Drug selection of mutant methylguanine methyltransferase from different oncoretroviral backbones results in multilineage hematopoietic transgene expression in primary and secondary recipients

Optimized hematopoietic gene therapy requires vectors with strong expression in the desired target cell population and the ability to select for the expressing transduced cells. In the context of drug resistance selection of repopulating hematopoietic stem cells in the mouse, we examined tissue expression after transduced marrow transplantation of the drug selection gene, G156A mutant O6-methylguanine-DNA methyltransferase (G156A MGMT). To gain more experience with the rigor of the impact of selection on tissue-specific gene expression, we also asked whether there are expression differences between three different onco-retroviral backbones--MPSV, SF, and MFG. MGMT expression was compared after O6-benzylguanine (BG) and 1,3-bis (2-chloroethyl)-1-nitrosourea (BCNU) drug selection in vivo. After mice were transplanted with cells transduced with MPSV, MFG, or SF retroviral vectors expressing G156A MGMT and drug treated, nearly complete replacement by transduced progenitors was observed in the marrow. Each backbone supported MGMT expression in all four hematopoietic lineages in vivo indicating that MGMT-mediated selection is indeed robust. Expression in marrow, spleen, and thymus was very similar between the vectors and differences were most likely due to differences in gene copy number per selected cell.
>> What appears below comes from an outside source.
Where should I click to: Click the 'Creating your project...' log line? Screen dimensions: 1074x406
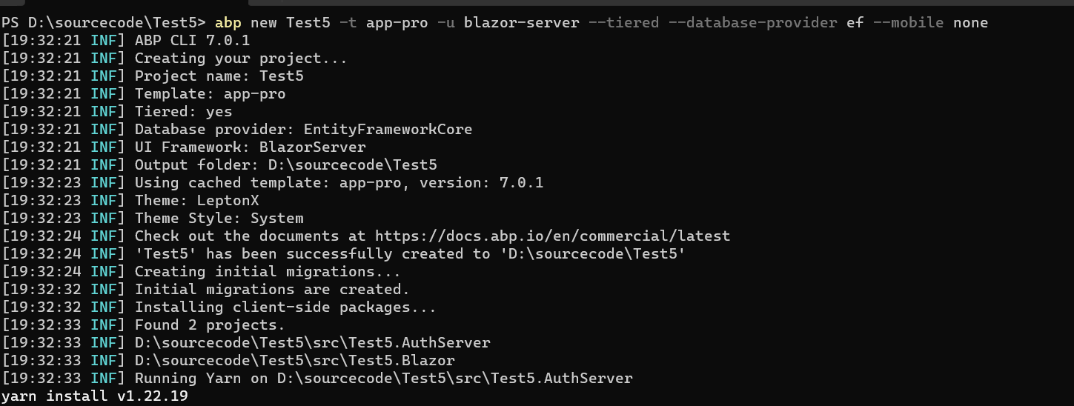241,59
In primary and secondary recipients, the highest expression was observed in MFG and this was the vector that transduced at the greatest proviral copy number per cell. These data indicate that strong selection pressure using the MGMT gene to protect primary and secondary repopulating murine stem cells from the toxicity of BCNU. Regardless of the vector backbone used, multiorgan expression was observed without evidence of gene silencing. These data help establish mutant, BG-resistant MGMT as a potent selection gene for stem cell selection in vivo.